N-Succinimidyl-S-acetylthioacetate (SATA) is a thiolation reagent which reacts with primary amines via its NHS ester end to form stable amide linkages. The acetylated sulfhydryl group is stable until deacetylated with hydroxylamine. Thus, antibody molecules may be thiolated with SATA to create the sulfhydryl target groups necessary to couple with a maleimide-activated enzyme.

 Using this reagent, stock preparations of SATA-modified antibodies may be prepared and deacetylated as needed. Unlike thiolation procedures which immediately form a free sulfhydryl residue, the protected sulfhydryl group of SATA-modified proteins is stable to long-term storage without degradation.

Lysine groups on antibodies can also be used for protein protein conjugation between antibodies and enzymes. Image from Bioconjugate Techniques 3rd Edition by Greg T. Hermanson

Available amine groups on an antibody molecule may be modified with the NHS ester end of SATA to produce amide bond derivatives containing terminal protected sulfhydryls. The acetylated thiols may be deprotected by treatment with hydroxylamine at alkaline pH. Reaction of the thiolated antibody with a maleimide-activated enzyme results in thioether crosslinks.

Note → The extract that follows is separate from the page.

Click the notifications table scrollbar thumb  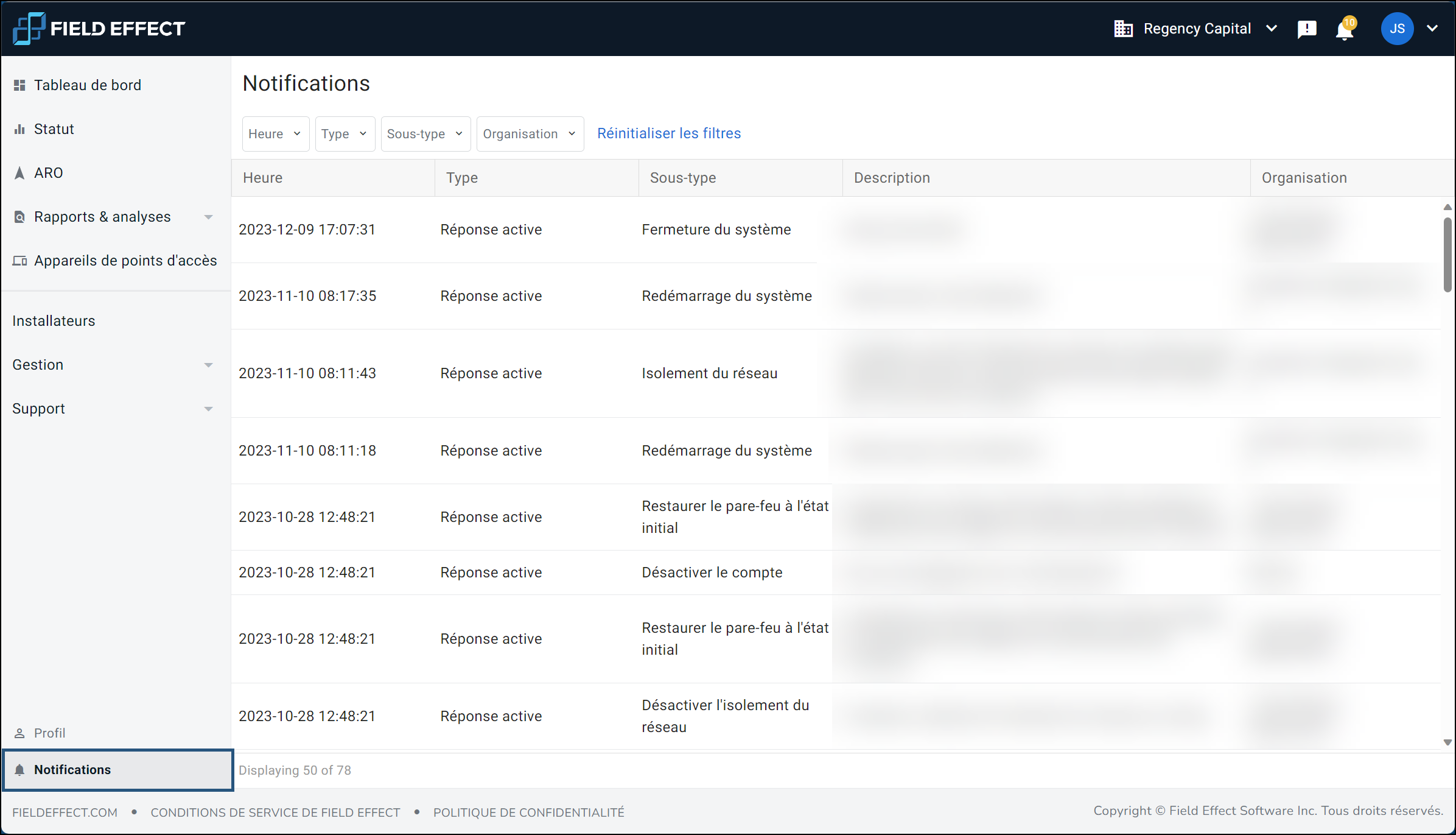point(1447,255)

Immunotoxin Conjugation Techniques

The basic design of an immunotoxin conjugate consists of an antibody-targeting component crosslinked to a toxin molecule. This technique includes a disulfide bond between the antibody portion and the cytotoxic component of the conjugate which allows release of the toxin intracellularly. In this illustration, an intact A–B toxin protein provides the requisite disulfide.

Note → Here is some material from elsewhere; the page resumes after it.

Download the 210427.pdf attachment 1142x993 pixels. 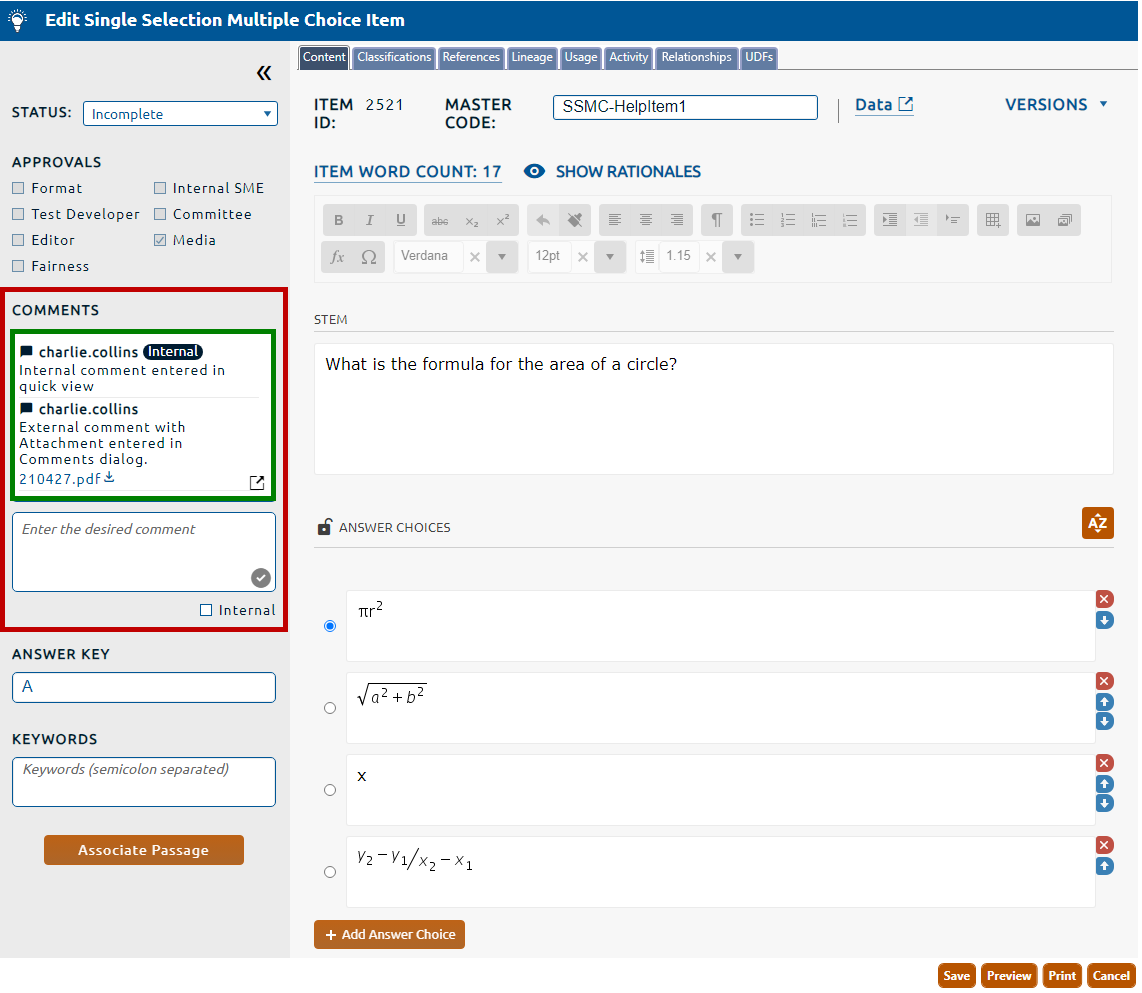(x=109, y=478)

Image from Bioconjugate Techniques 3rd Edition by Greg T. Hermanson

The B chain contains a binding region for docking onto cell surfaces, while the A chain contains a catalytic site that produces cytotoxic effects intracellularly. The two subunits are joined by a disulfide bond that is reductively cleaved at the cellular level and after this cleavage the A subunit causes cells death.

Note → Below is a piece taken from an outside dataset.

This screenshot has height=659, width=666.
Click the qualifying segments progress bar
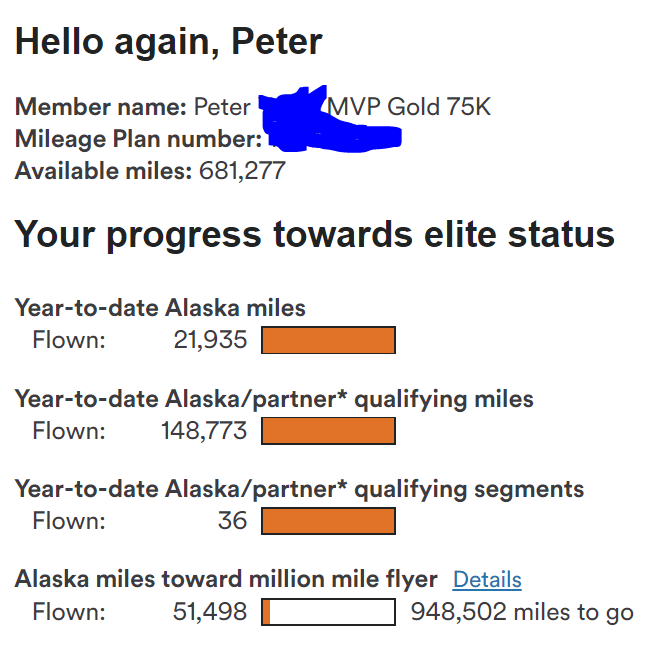pos(328,521)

Delivery of a toxin into a cell causes linker cleavage and cell death. Image from Bioconjugate Techniques 3rd Edition by Greg T. Hermanson

Immunotoxin conjugates consist of an antibody covalently crosslinked to a toxin molecule in a way that unique properties of both proteins are maintained. The antibody component consists of a monoclonal having specificity for an antigenic determinant on the surface of a particular cell type. Most often, the targeted cells are tumors that express a unique cell-surface marker which can be recognized by the monoclonal. The antibody works like a passive taxi, carrying the toxin component to the targeted cells. When it reaches the tumor location, the toxin component affects its intended ribosome, ultimately causing cell death and tumor destruction.

Besides antibodies, you can also conjugate toxins to carbon nanotubes for tumor targeting via the EPR effect.